**Selected extract**.
──────────────────────────────

# beach city dam



## Bitten by a pike (Mar 18, 2011)

went there for the first time today me the wife and kid where on our way home and decided to drive thru and see the dam. went back to the spillway walked down to the bank with my daughter just lookin for good spots to fish all of a sudden not 3 feet out a nice fish jumped scared the hell out of my 3 year old but all it did was make me want to fish so does anyone fish beach city if so hows the fishing there i am going to hit it as soon as i wake up tomorrow


----------



## MogadoreRez87 (Feb 14, 2009)

its just a carp, theyre thick in there this time of year. hard to catch anything else right now. by the way hows the water level there?


----------



## Bitten by a pike (Mar 18, 2011)

the water level was not to bad you are right about the carp got 2 of them 1 bowfin and 2 little cats not bad for my first time there


----------



## KATKING (Jun 10, 2006)

Ive fished there every year for at least the last 15 years, tons and i mean tons of carp, you can get really nice cats once is awhile, tons of bullheads, bowfin all over, you can catch saugeye and crappie using minnows, the back waters are better than the dam itself


----------



## Bitten by a pike (Mar 18, 2011)

well im going to have to check out the backwaters then i only stayed close to the spillway im going to have to hike downstream is it true they stock the dam with saugeye i read that some where


----------



## husky hooker (Apr 6, 2004)

not no more.better fishing in backwaters for bass anyway.


----------



## MogadoreRez87 (Feb 14, 2009)

i think they stoped stocking eyes after the lake silted in a few years ago


----------

──────────────────────────────

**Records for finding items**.
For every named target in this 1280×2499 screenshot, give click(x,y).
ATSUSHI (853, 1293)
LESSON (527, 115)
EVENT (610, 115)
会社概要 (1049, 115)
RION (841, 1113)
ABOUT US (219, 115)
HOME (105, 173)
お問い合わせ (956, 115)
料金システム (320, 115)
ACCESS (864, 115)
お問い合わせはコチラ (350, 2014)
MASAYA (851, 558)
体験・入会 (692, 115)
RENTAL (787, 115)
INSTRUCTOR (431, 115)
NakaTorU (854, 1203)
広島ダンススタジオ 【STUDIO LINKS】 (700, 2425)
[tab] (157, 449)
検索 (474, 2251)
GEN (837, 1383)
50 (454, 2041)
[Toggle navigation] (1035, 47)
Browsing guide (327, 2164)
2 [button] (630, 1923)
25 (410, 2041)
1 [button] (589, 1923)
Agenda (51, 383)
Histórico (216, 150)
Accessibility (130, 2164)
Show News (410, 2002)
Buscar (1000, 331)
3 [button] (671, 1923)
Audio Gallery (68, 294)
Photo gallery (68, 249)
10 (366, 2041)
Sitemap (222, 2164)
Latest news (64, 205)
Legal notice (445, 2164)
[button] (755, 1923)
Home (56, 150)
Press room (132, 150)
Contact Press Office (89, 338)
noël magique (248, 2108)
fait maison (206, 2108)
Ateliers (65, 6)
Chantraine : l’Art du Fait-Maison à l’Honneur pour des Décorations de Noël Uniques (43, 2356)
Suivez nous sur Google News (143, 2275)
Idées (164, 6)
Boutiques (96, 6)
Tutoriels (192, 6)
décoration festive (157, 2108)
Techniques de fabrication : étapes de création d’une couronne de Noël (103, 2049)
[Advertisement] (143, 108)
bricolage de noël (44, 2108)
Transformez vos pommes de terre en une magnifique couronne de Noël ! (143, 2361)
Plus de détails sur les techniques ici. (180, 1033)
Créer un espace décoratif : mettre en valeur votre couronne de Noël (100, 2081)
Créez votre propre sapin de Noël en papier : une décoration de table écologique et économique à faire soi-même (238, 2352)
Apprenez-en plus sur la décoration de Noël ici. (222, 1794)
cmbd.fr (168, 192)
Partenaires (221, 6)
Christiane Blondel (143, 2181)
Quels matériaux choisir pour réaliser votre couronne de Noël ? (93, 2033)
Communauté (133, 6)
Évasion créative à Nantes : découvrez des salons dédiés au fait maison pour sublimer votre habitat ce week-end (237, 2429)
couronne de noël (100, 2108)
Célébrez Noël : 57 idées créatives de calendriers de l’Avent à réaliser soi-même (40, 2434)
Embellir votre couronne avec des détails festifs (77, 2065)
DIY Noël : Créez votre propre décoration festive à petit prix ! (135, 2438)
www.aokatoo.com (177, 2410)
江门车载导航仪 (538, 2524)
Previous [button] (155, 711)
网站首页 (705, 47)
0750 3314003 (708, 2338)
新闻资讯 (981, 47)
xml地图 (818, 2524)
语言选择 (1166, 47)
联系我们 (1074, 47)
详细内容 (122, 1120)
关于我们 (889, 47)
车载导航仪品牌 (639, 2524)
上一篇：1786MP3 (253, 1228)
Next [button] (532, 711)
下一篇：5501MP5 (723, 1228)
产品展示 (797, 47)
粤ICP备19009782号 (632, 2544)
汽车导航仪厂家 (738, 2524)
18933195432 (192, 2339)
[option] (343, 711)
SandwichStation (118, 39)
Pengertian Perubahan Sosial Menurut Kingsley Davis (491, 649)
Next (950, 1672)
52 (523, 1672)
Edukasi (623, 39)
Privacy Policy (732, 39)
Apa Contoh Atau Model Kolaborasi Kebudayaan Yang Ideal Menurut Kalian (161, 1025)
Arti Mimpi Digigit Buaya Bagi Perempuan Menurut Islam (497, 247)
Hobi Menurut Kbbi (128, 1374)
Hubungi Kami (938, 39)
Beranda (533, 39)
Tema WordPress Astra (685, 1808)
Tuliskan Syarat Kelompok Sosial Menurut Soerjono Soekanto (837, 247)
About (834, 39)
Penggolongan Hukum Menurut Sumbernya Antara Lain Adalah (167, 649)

──────────────────────────────

**Stated goal**.
Please print the part of the Beach City dam thread starting at "well im going" and ending at "for bass anyway.". Rely only on the Beach City dam thread, not the records.

**Right answer**.
well im going to have to check out the backwaters then i only stayed close to the spillway im going to have to hike downstream is it true they stock the dam with saugeye i read that some where


----------



## husky hooker (Apr 6, 2004)

not no more.better fishing in backwaters for bass anyway.